======== EXERCISE INPUT ========

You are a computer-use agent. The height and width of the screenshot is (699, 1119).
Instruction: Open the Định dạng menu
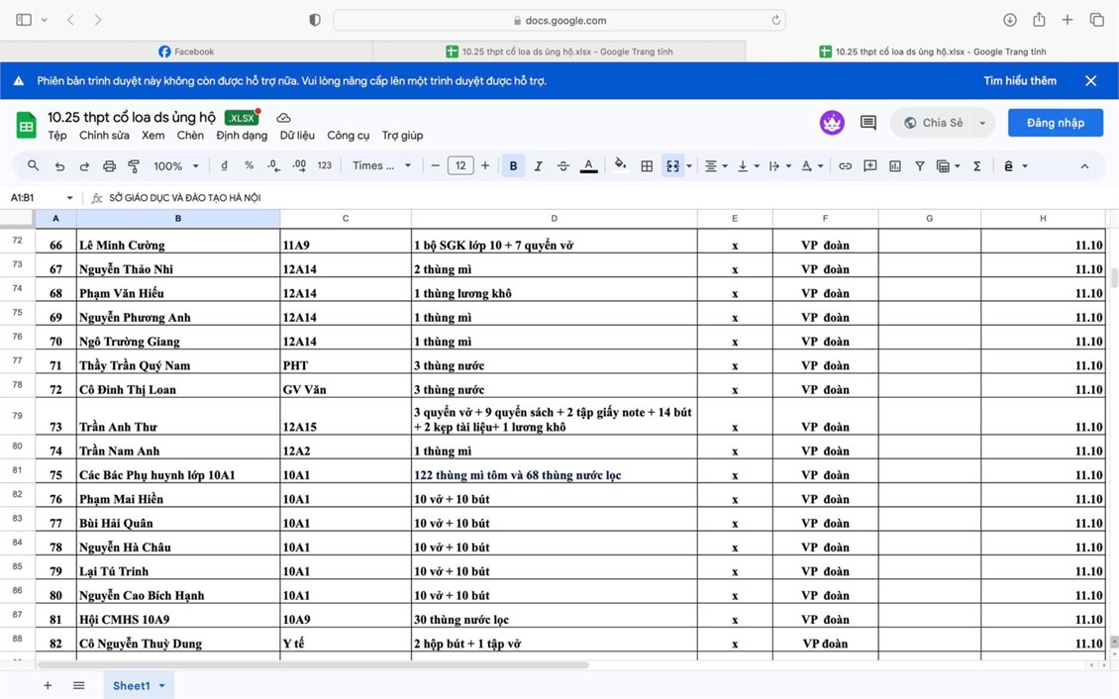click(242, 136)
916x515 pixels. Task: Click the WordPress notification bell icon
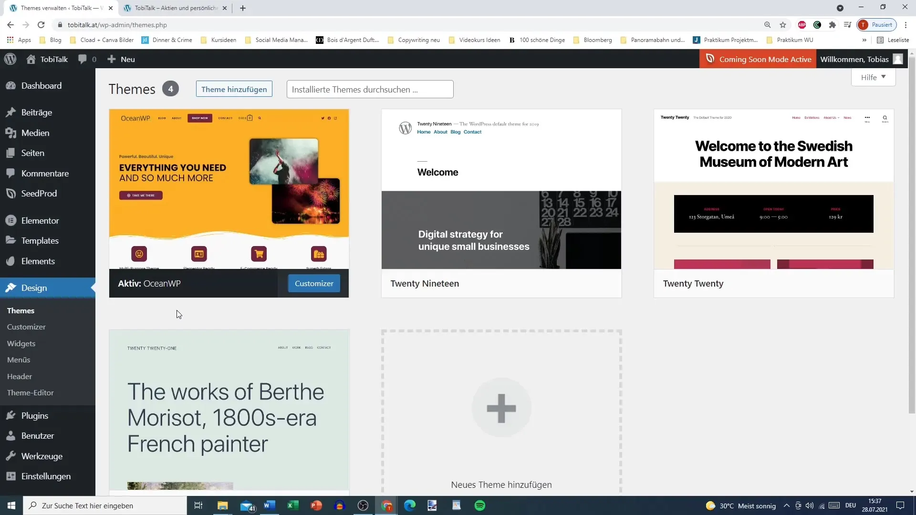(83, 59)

========

> [WORK INSTRUCTIONS]:
Exclude the pictures and write out exactly the lines from the one holding "Instruction: Open the Định dạng menu" through the end of the entries, inclusive, and only those.

> [FINISHED EXERCISE]:
Instruction: Open the Định dạng menu
click(242, 136)
916x515 pixels. Task: Click the WordPress notification bell icon
(83, 59)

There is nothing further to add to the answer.